Please keep off attaching j1939 addresses to network devices.

> +
> +  Different from CAN is that the payload data is just the data that get send,
> +  without it's header info. The header info is derived from the sockaddr
> +  supplied to bind(2), connect(2), sendto(2) and recvfrom(2). A write(2) with
> +  size 4 will result in a packet with 4 bytes.
> +
> +  The sockaddr structure has extensions for use with j1939 as specified 
> below:
> +      struct sockaddr_can {
> +         sa_family_t can_family;
> +         int         can_ifindex;
> +         union {
> +            struct {
> +               __u64 name;
> +               __u32 pgn;
> +               __u8  addr;
> +            } j1939;
> +         } can_addr;
> +      }
> +
> +  can_family & can_ifindex serve the same purpose as for other SocketCAN 
> sockets.

In general i wonder if it would make sense to define

struct {
    __u32 pgn;
    __u8 prio;
    __u8 src;
    __u8 dest:
    __u8 ecu;
} j1939;

As it makes *really* clear in any case - also when using sento() and
recvfrom() - what the j1939 stack does.

Even when it's a nice idea to handle all the address claiming infrastructure
inside the kernel:

1. It's not mandatory

2. Things that could be handled outside the kernel should be handled outside
the kernel. There are several userspace j1939 implementations doing so.

3. The concepts with ECUs, segments and data structures are really complex and
hard to understand and to review.

If you insist on address claiming in kernelspace you might override the given
src and dst adresses with a sockopt

SO_J1939_DEST_NAME
SO_J1939_SRC_NAME

so that these name resolved values are used on this specific bound/connected
socket instead of the given __u8 values - as an _option_.
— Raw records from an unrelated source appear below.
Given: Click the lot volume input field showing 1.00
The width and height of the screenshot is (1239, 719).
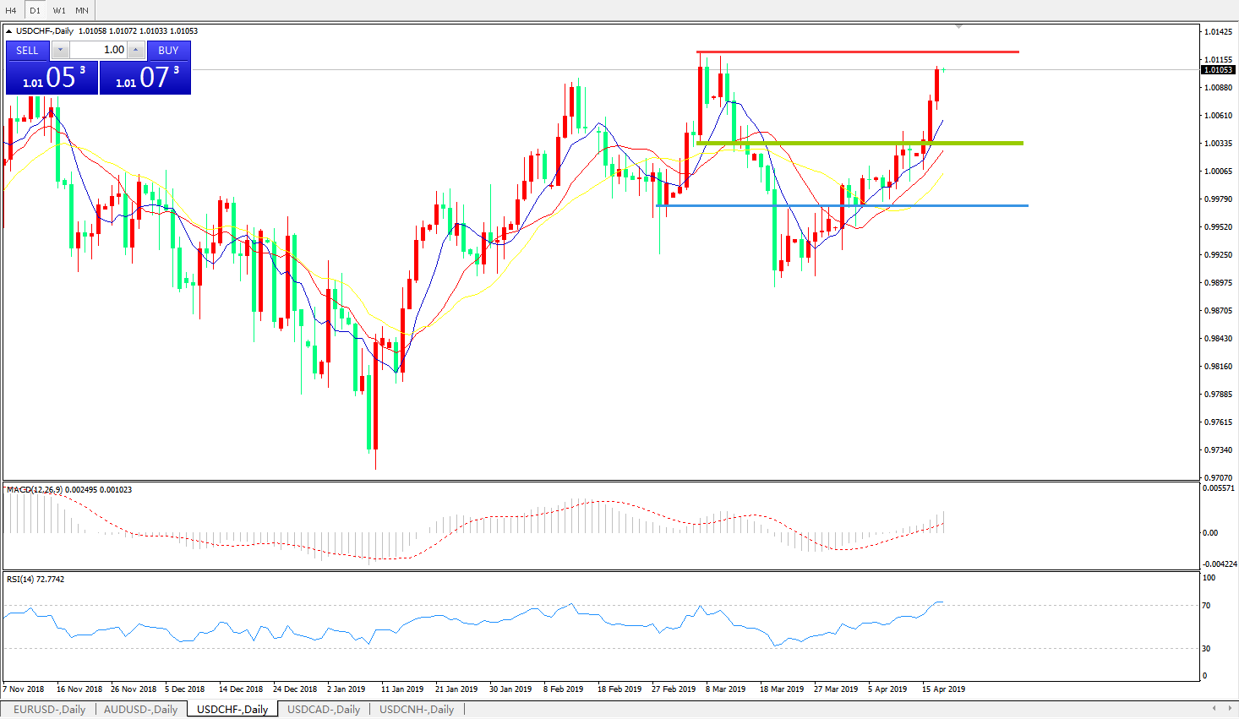Looking at the screenshot, I should tap(98, 50).
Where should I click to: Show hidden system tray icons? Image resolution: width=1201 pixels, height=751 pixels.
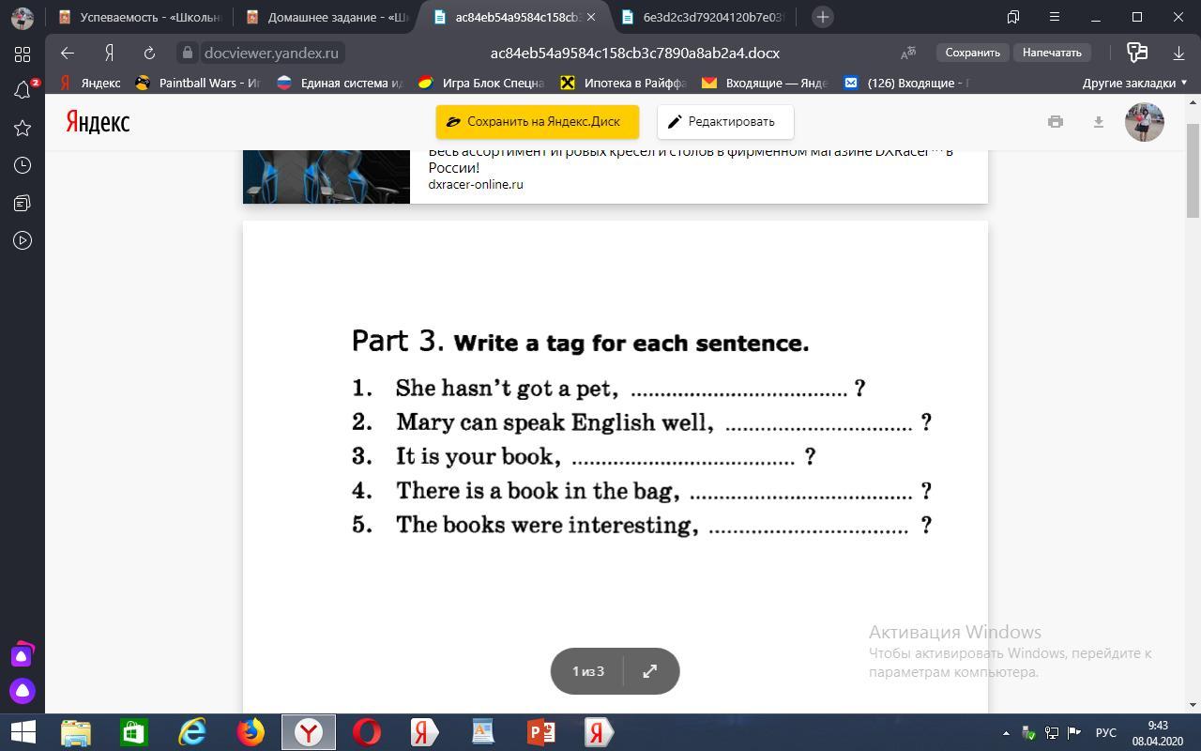pos(1006,732)
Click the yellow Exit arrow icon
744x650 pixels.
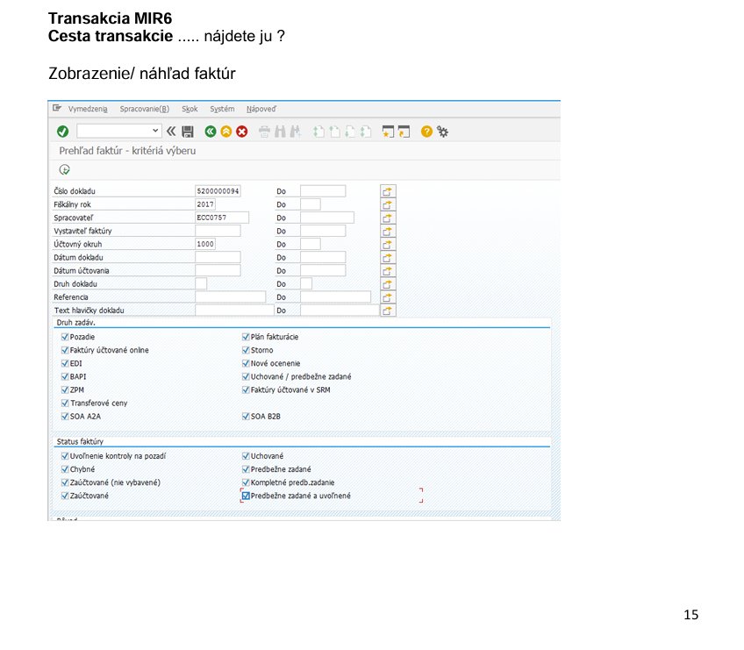(x=225, y=132)
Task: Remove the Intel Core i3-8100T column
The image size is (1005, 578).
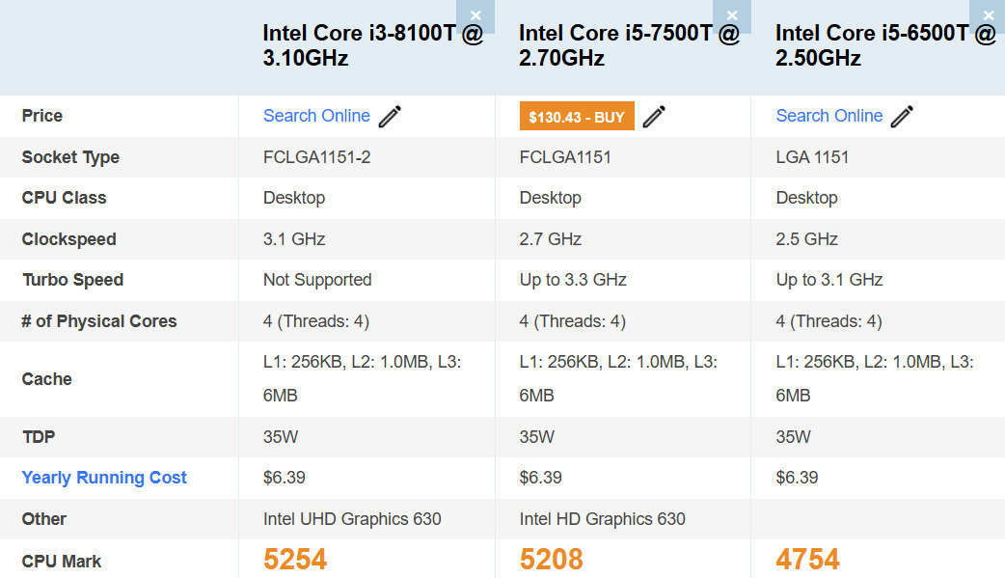Action: coord(475,15)
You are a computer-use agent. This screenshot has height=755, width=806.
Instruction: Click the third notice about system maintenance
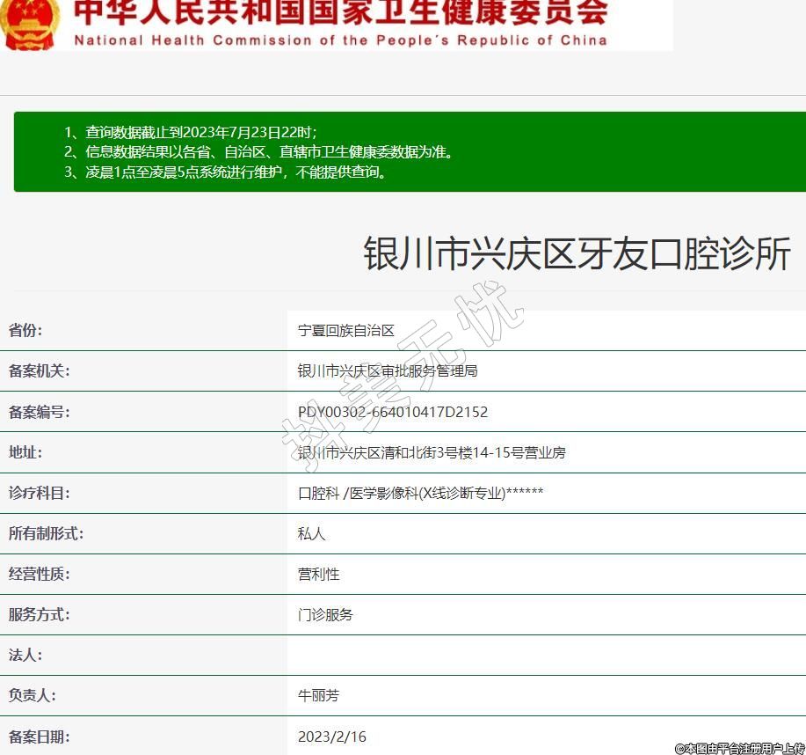[x=226, y=172]
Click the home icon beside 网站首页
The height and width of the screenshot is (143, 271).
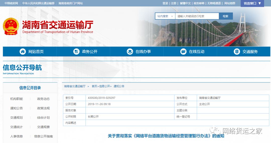click(x=23, y=52)

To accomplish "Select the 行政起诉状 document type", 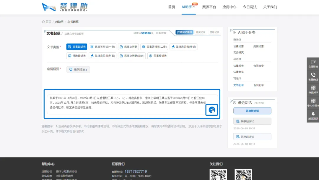I will pyautogui.click(x=77, y=56).
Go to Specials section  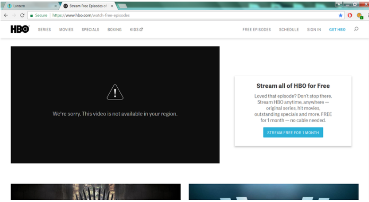coord(90,30)
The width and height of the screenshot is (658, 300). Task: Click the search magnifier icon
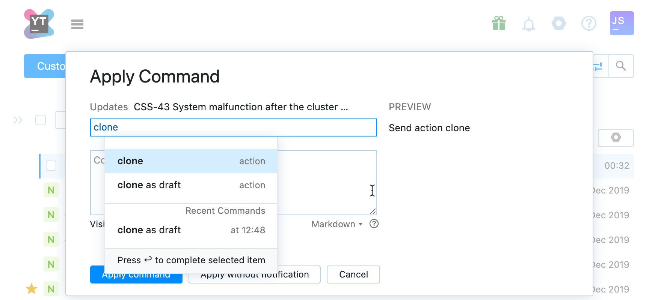pyautogui.click(x=621, y=66)
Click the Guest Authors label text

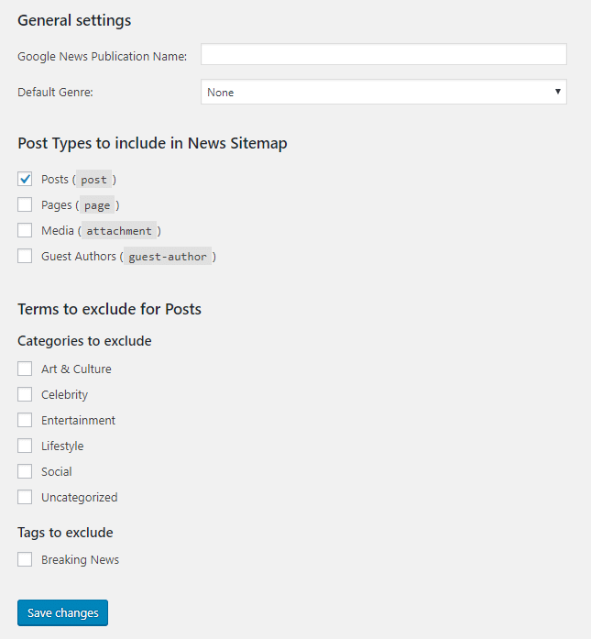coord(79,257)
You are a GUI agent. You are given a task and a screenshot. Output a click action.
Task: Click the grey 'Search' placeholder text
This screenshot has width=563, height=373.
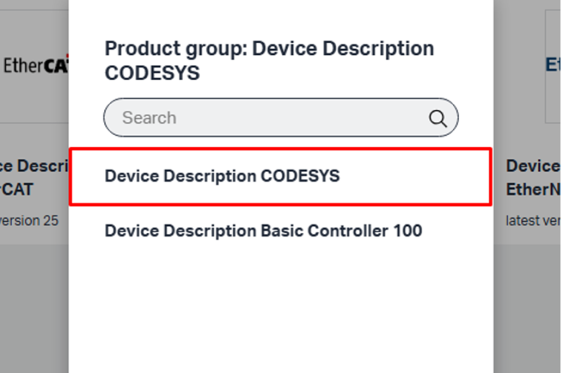pos(149,118)
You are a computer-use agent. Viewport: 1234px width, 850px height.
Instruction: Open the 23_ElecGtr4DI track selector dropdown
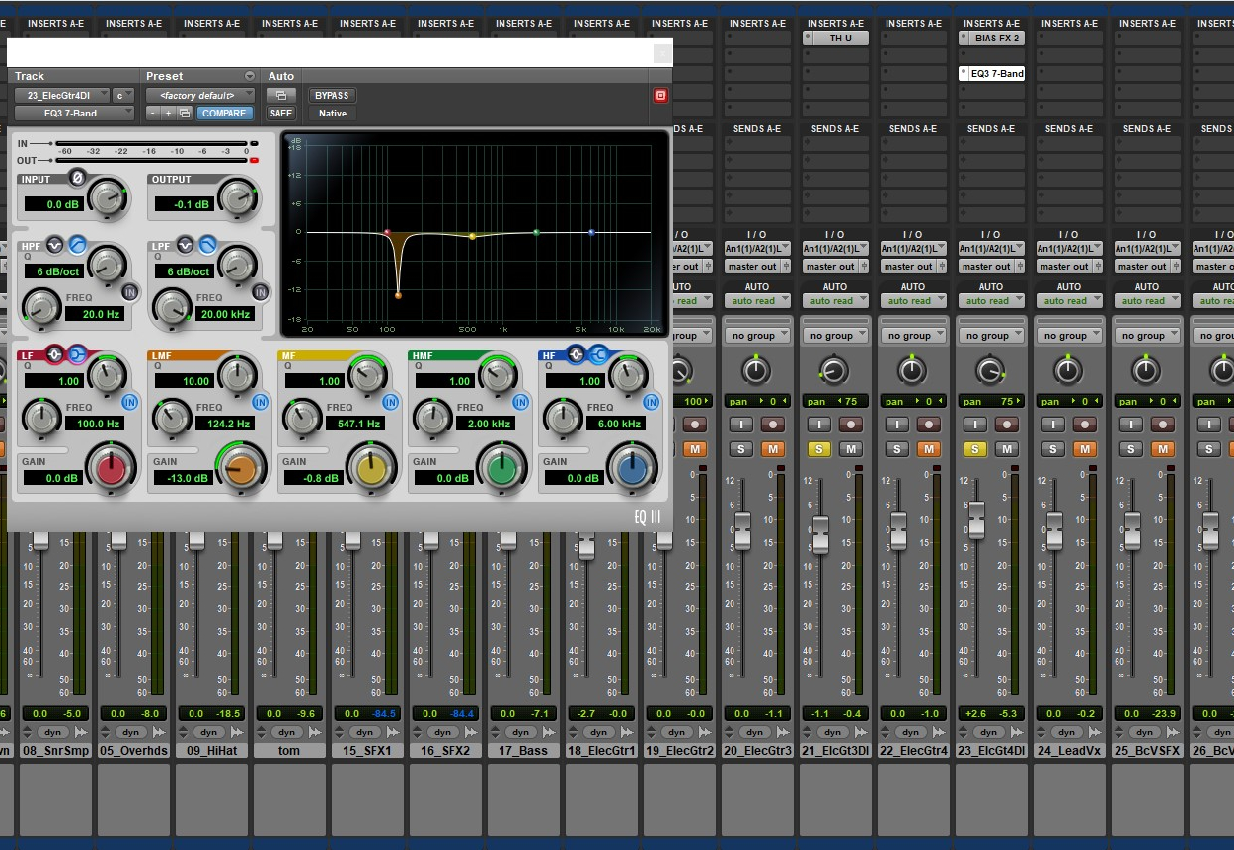pyautogui.click(x=61, y=95)
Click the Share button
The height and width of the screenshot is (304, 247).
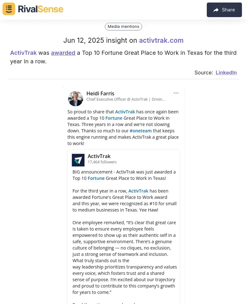point(224,10)
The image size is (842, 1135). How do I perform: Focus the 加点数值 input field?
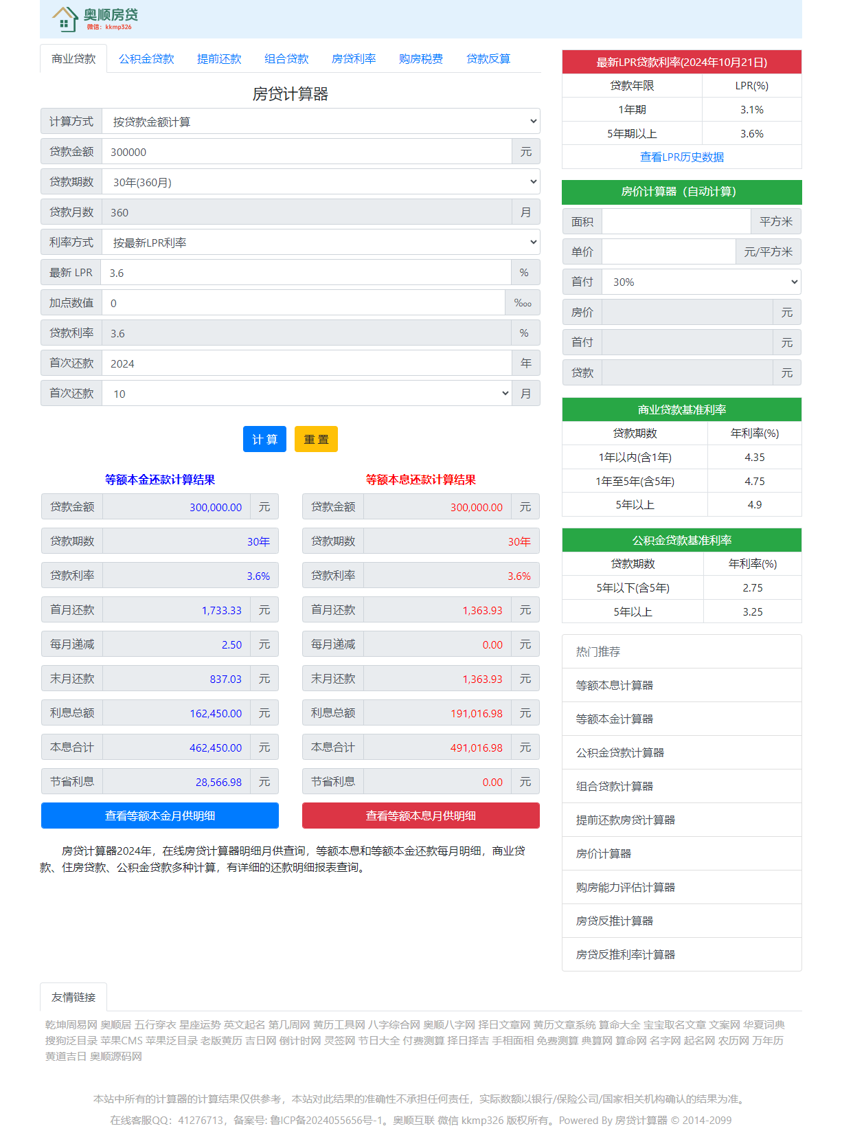click(x=303, y=303)
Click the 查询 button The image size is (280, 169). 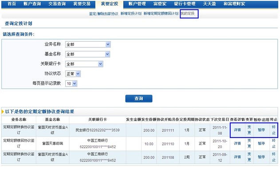(139, 98)
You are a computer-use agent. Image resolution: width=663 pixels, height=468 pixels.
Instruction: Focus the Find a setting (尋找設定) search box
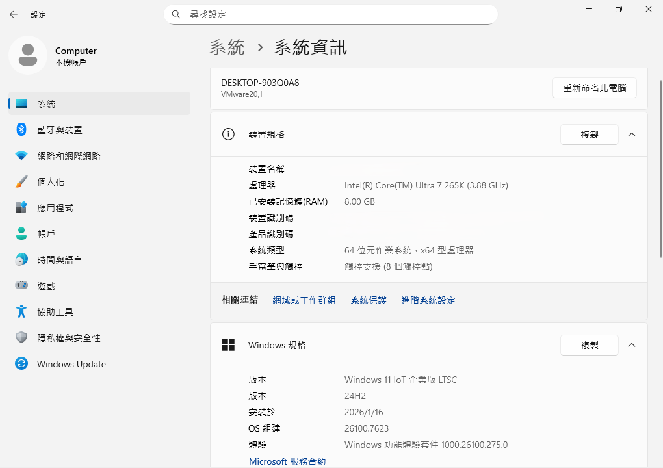(x=338, y=14)
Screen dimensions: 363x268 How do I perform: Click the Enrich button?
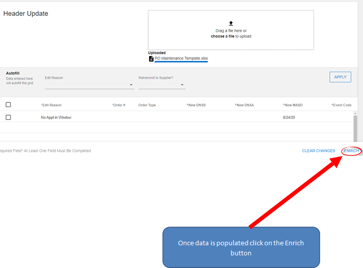point(351,151)
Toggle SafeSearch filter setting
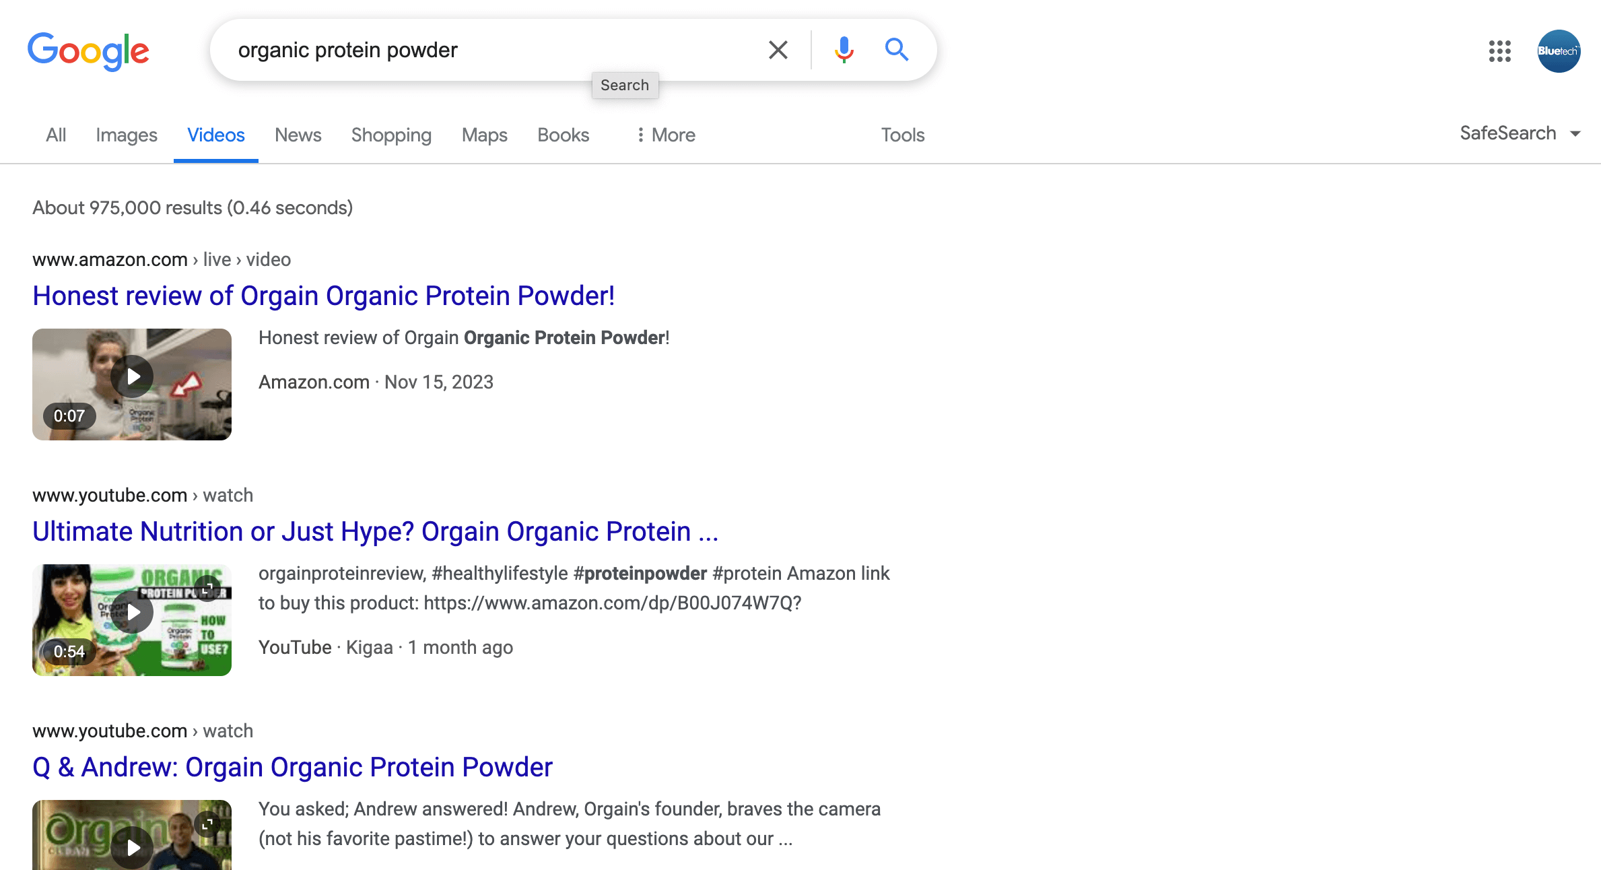The height and width of the screenshot is (870, 1601). (1519, 135)
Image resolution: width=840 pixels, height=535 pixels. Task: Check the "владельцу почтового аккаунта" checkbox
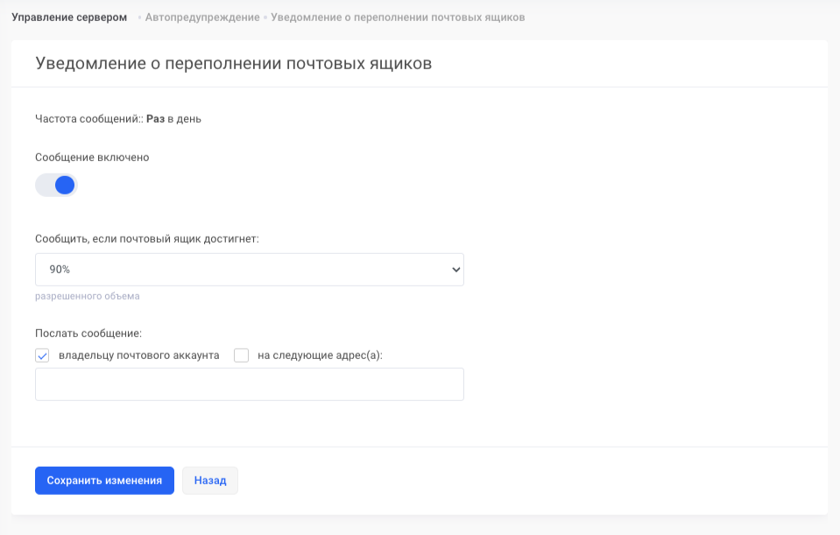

> +  can_addr.j1939.pgn specifies the PGN (max 0x3ffff). Individual bits are
> +  specified above.
> +
> +  can_addr.j1939.name contains the 64-bit J1939 NAME.
> +
> +  can_addr.j1939.addr contains the source address.
> +
> +  When sending data, the source address is applied as follows: If
> +  can_addr.j1939.name != 0 the NAME is looked up by the kernel and the
> +  corresponding Source Address is used. If can_addr.j1939.name == 0,
> +  can_addr.j1939.addr is used.

You provide two addressing schemata in one structure here.

> +  After a bind(2), the local address is assigned, i.e. the source address.
> +  After a connect(2), the remote address is assigned, i.e. the destination
> +  address.

This is a bad approach. connect() should be able to do the job in one step.

> +  Both write(2) and send(2) will send a packet with local address from bind,
> +  remote address from connect(2). When the address was not set, a broadcast 
> is
> +  sent. The PGN is used from bind(2) or overruled with sendto(2), which will
> +  override the destination address when valid, and the PGN when valid.

Aehmmmm, yes?

Can you see what i think is not easy to understand?


> +4.3 Address Claiming
> +
> +  Distinction has to be made in and using the claimed address and doing an
> +  address claim. To use an already claimed address, one has to fill in the
> +  j1939.name member and provide it to bind(2). If the name had claimed an
> +  address earlier, all further PGN's being sent will use that address. And 
> the
> +  j1939.addr member will be ignored.
> +
> +  An exception on this is pgn 0x0ee00. This is the "Address Claim/Cannot 
> Claim
> +  Address" message and when the kernel will use the j1939.addr member for 
> that
> +  pgn if necessary.

Can there be an inconsistency when the userspace process sends PGNs like this?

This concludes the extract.